Vaping 1.5 ohm on my SX

Flavours and Vape is much nicer then any sub ohm build I have used yet...

SubOhm is for "The cool kids"  not necessary at all

Reactions: Agree 1


----------



## huffnpuff (4/9/14)

Yup,

My all-day setup is usually a single fat 2.5-3mm 2-ish ohm coil, but for tinkering anything goes, especially multiple macros, I chase surface areafor flavour ie theres no replacement for displacement.


----------



## zadiac (4/9/14)

Rob Fisher said:


> You are a lunatic!


 
Hehehehe....heard that since I was a child 

Btw @Rob Fisher, the day of the Vape Meet, I was vaping on .21 ohms the whole day


----------



## Rob Fisher (4/9/14)

zadiac said:


> Hehehehe....heard that since I was a child
> 
> Btw @Rob Fisher, the day of the Vape Meet, I was vaping on .21 ohms the whole day


 
You need help Boet! 

I have been down to 0,6Ω and that is plenty far enough for me... actually that's too far!


----------



## rvdwesth (4/9/14)

So I went a bit ape yesterday - for me anyway - built a dual on my kayfun. It came in at .9 Ohm and I found the sweet-spot at 25W, however it SUIP juice and battery and is is not really better tasting than the higher ohms with thinner wire.

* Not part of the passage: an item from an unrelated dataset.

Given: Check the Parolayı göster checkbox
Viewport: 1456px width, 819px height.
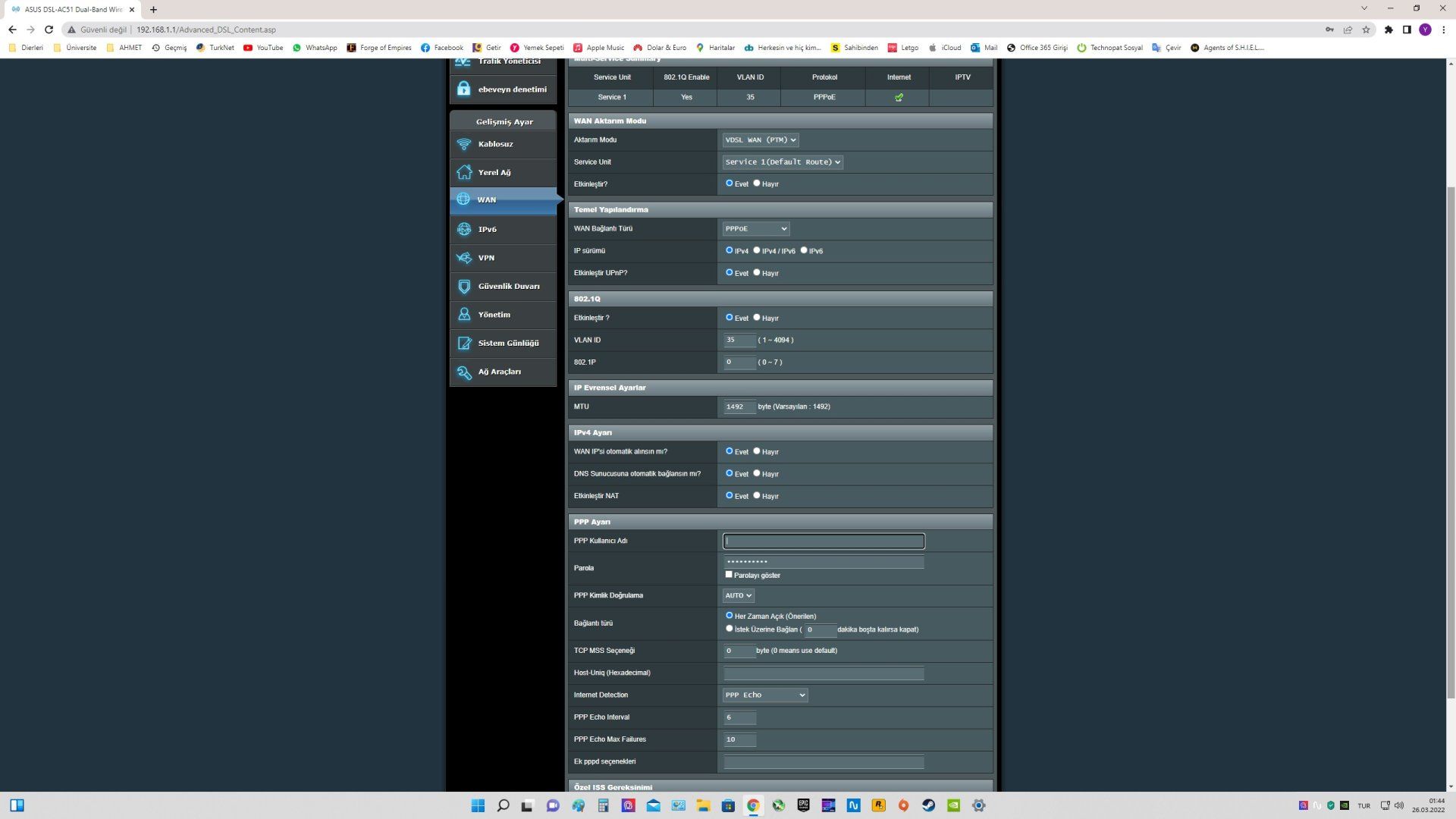Looking at the screenshot, I should [x=729, y=575].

I re-wicked today and juiced up with some Dragon Juice Peanut butter mixed with Tobacco and it is good... still heave on juice (battery and liquid)
I also brought along a second Kayfun in my bag with a 1.3 Ohm loaded with some of Melinda's custard.

But I also found that the higher ohm coils with thinner wire makes same flavor and cloud compared to thick wire and low ohms - In my personal experience anyway.

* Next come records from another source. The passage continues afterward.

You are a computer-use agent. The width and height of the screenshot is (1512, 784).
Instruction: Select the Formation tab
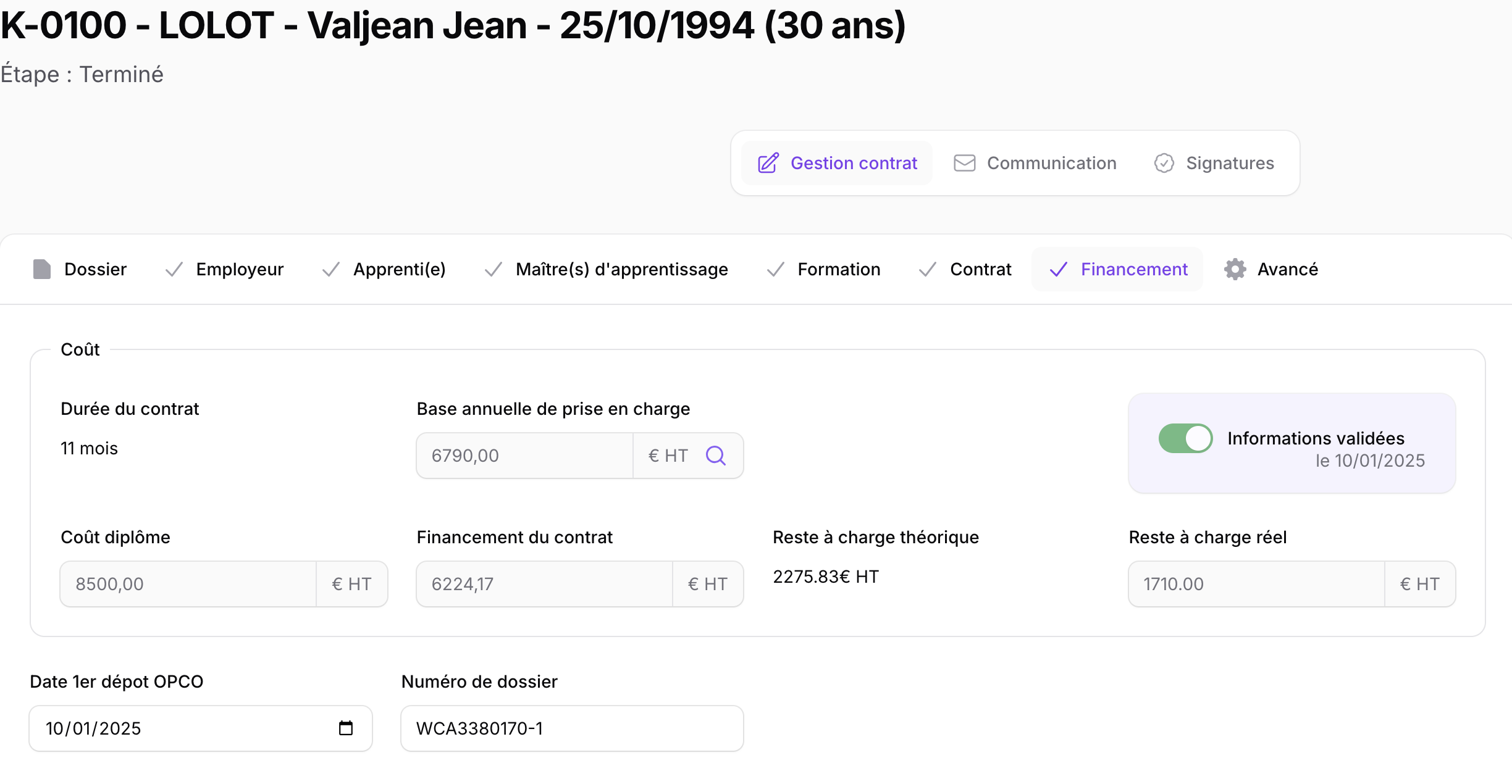[838, 269]
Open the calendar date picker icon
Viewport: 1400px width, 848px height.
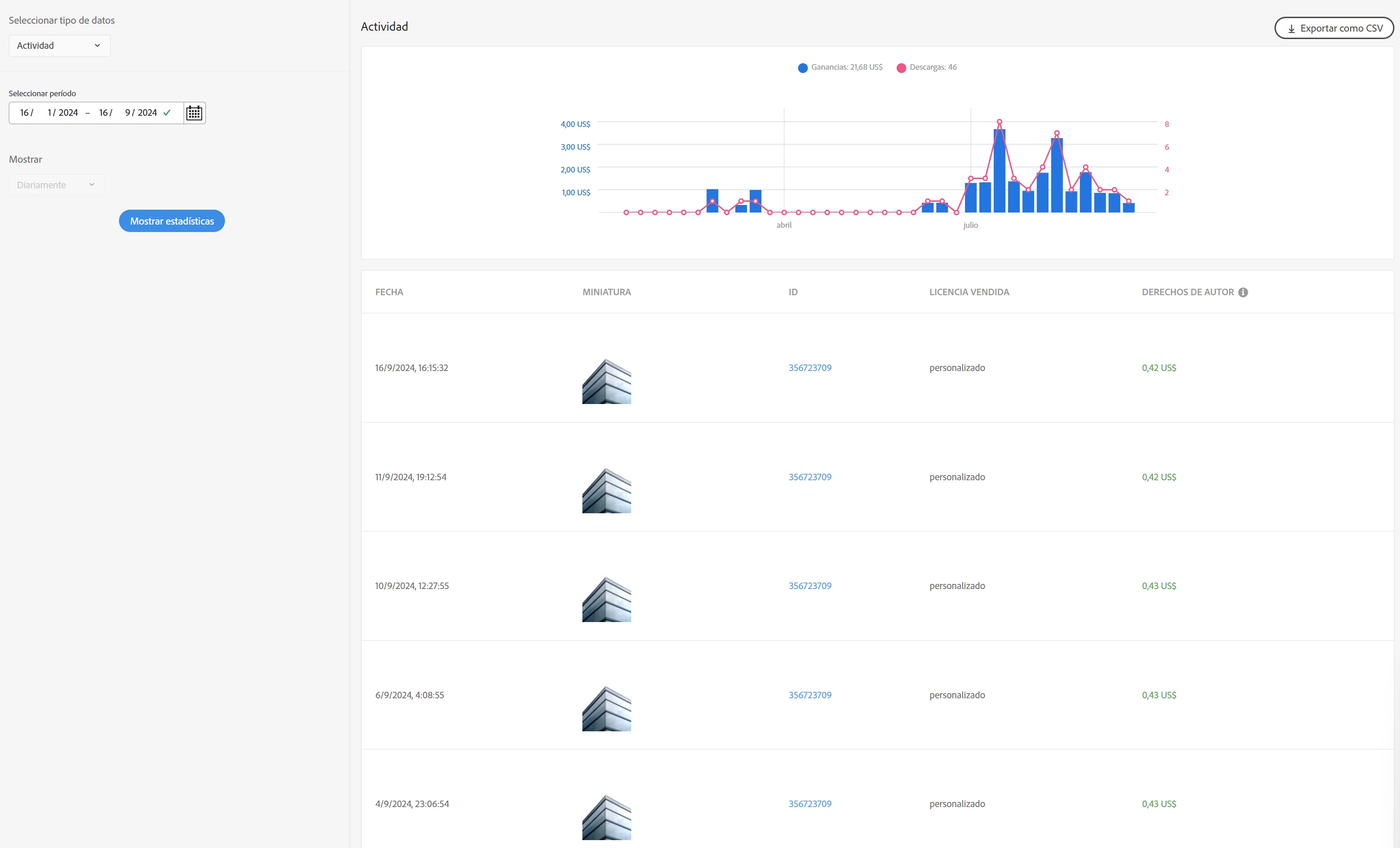pos(194,113)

Tonight --> 1.8 Ohm single coil with 28G, 1.5mm diameter maybe with a Craft Vapor Yellow Submarine


----------



## Gazzacpt (4/9/14)

Thats the thing with a high wattage regulated mod you can build a high ohm coil and just chuck some watts at it. Us mech okes build our coils to get the power we want. Thats why we have to sub ohm to get to 40 or 50w where on a regulated mod you can build a 1.5ohm coils and pump the wattage up.


----------



## Mattj4l/Vapor (4/9/14)

I am extremely happy with the invader, she works like a charm, although i haven't done sub ohming on it, the flavour is there and it is nice and smooth up to 18w, after 18w it's hot and hard on the lungs, but further she is my perfect vape experience.


----------



## Noddy (4/9/14)

Upload a few pics of the device, pls


----------



## Mattj4l/Vapor (4/9/14)

Noddy said:


> Upload a few pics of the device, pls


 
Will do.


----------



## Mattj4l/Vapor (4/9/14)



Reactions: Like 6


----------



## GerharddP (19/10/14)

I got one yesterday and... wow blew me mind with a .5 and 30W...so pleased. Bat life is amazing

Reactions: Like 5


----------



## Andre (19/10/14)

GerharddP said:


> I got one yesterday and... wow blew me mind with a .5 and 30W...so pleased. Bat life is amazing


Can imagine the battery life must be a huge plus. Been wondering how it works - does it draw from both batteries at the same time or first the one battery and then the second?


----------



## GerharddP (19/10/14)

It uses both at the same time. You have to install two bats of the same rating and charge. Luckily it has a charging port for days when you forget to pack the charger and you only remember it half way to Mozambique..

Reactions: Thanks 1


----------